Segment Start: ENTRIES SUPPLIED

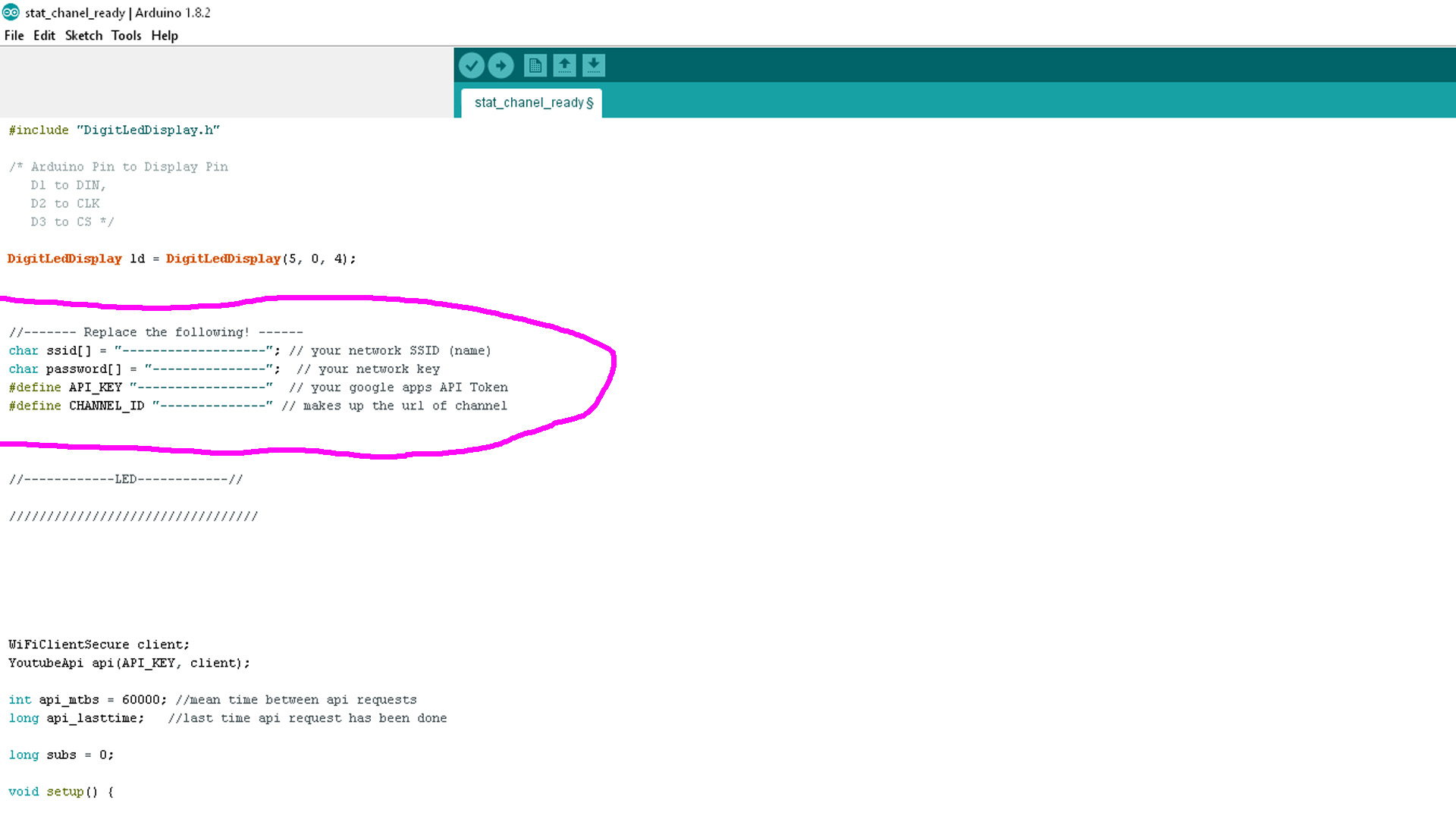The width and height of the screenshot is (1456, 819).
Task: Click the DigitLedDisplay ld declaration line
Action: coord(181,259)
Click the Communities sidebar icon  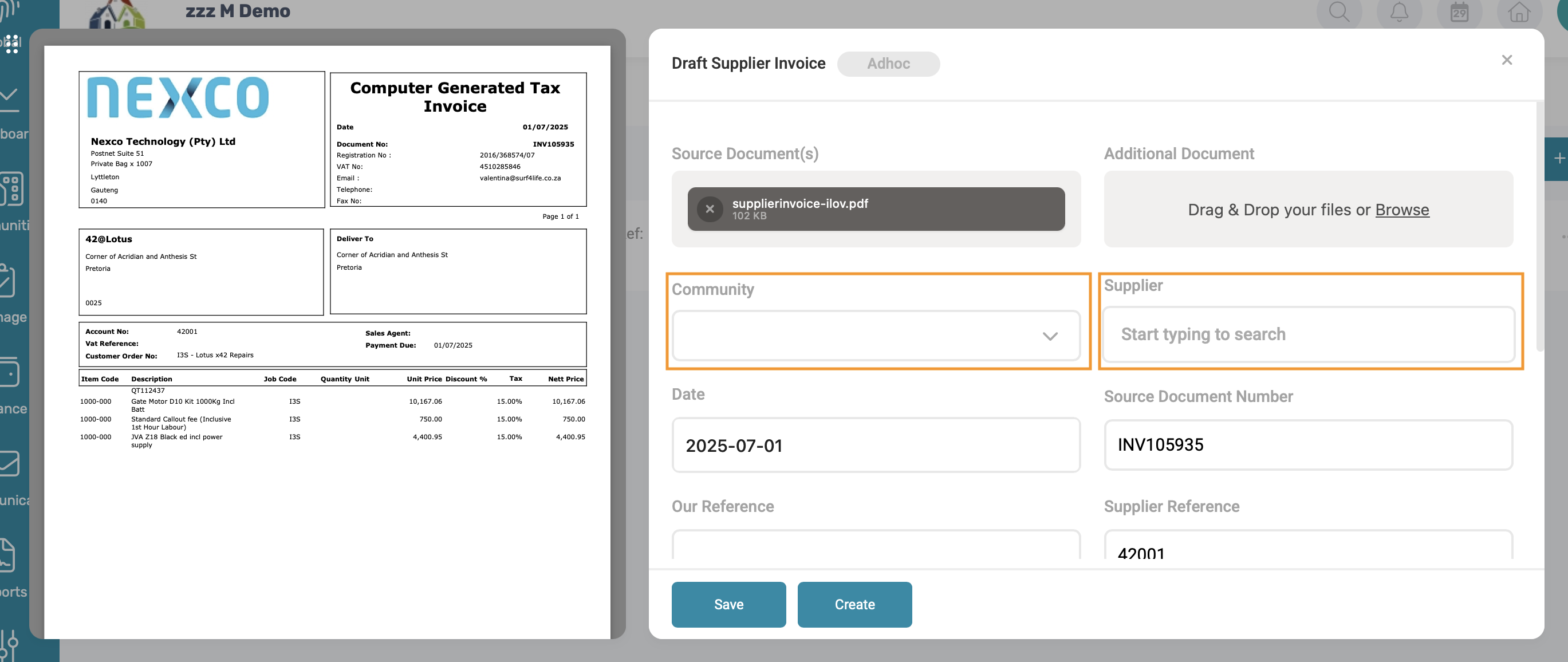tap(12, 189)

Segment End: ENTRIES SUPPLIED
Segment Start: ENTRIES SUPPLIED

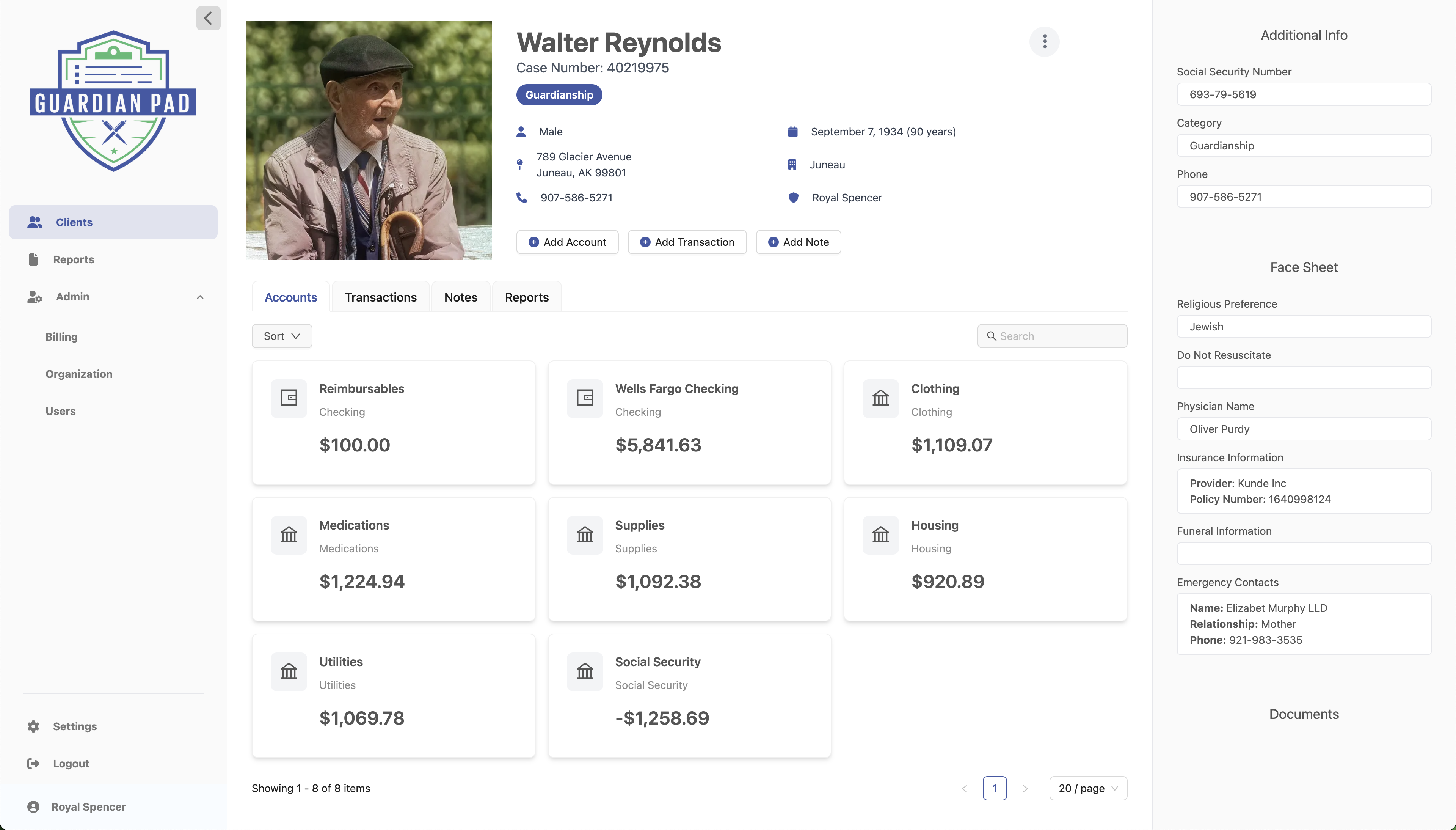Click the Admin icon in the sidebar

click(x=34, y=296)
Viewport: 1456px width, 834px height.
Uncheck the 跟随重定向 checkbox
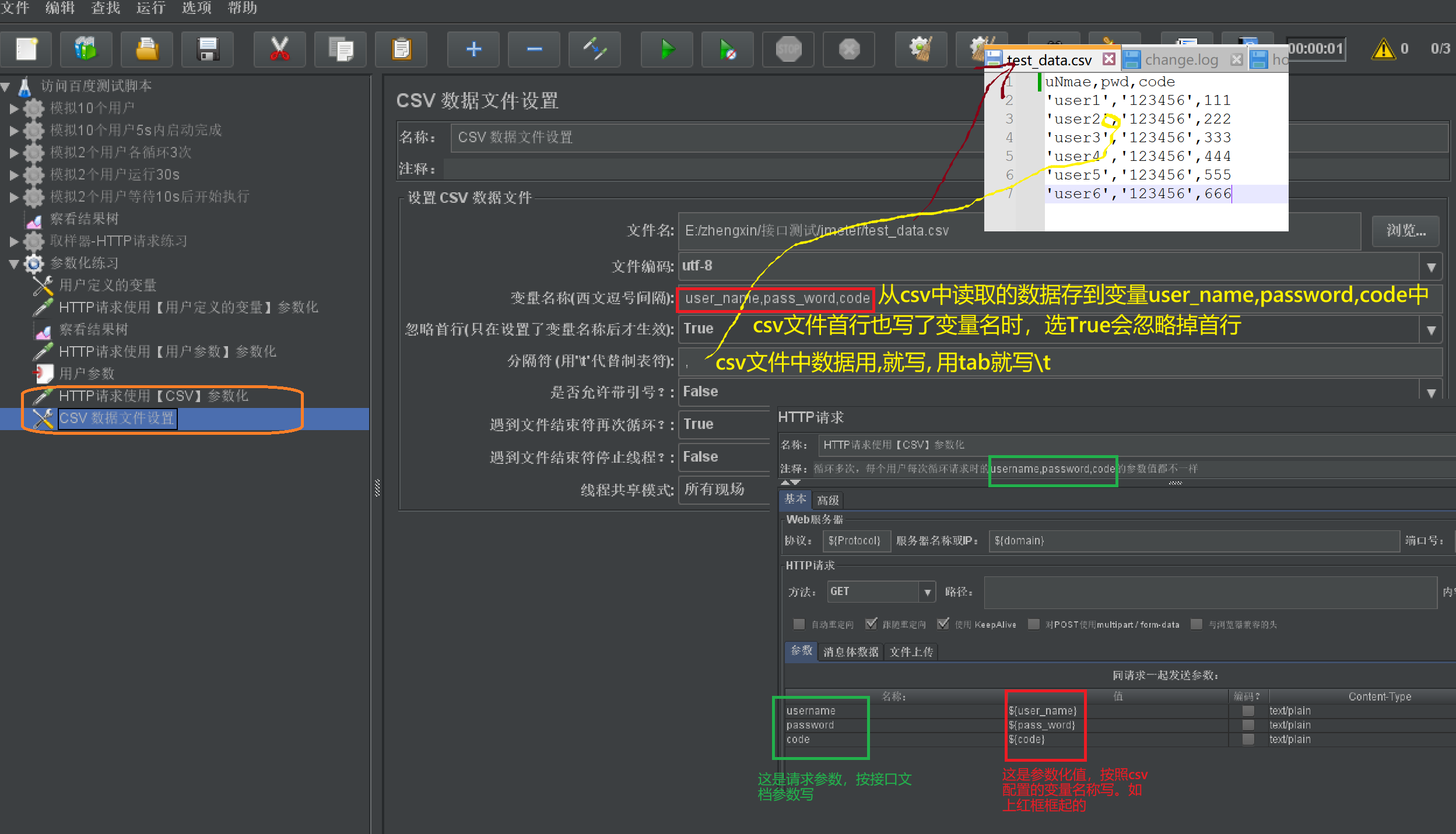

Segment End: ENTRIES SUPPLIED
Segment Start: ENTRIES SUPPLIED

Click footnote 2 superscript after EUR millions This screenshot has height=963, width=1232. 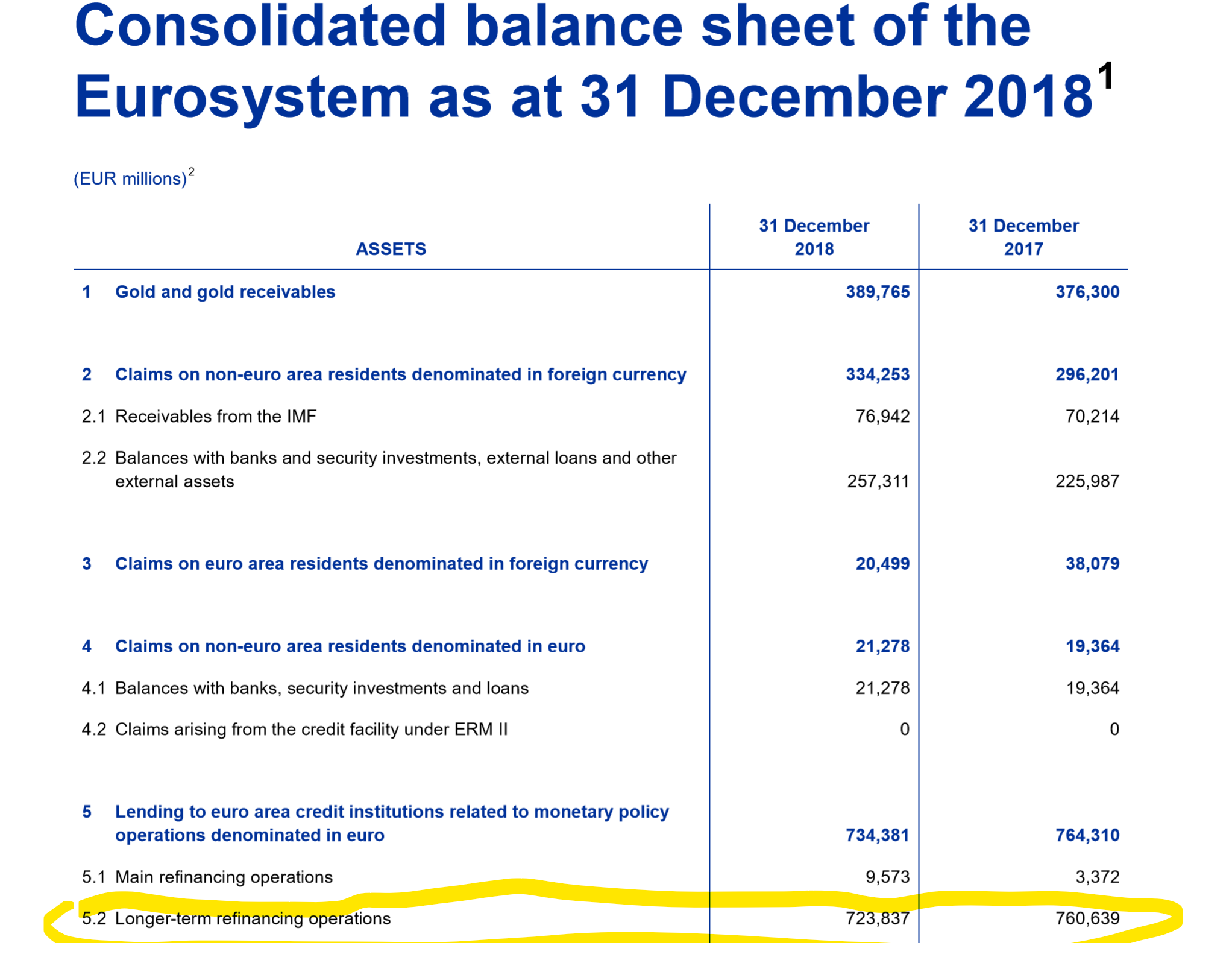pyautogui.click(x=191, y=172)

Segment End: ENTRIES SUPPLIED

> _TASK TO COMPLETE_
Precisely the lines between those holding "Viewport: 1456px width, 834px height." and "Uncheck the 跟随重定向 checkbox", inclusive, are to be reproduced from the listing above, with nothing added.

> _ANSWER TO THE PROBLEM_
Viewport: 1456px width, 834px height.
Uncheck the 跟随重定向 checkbox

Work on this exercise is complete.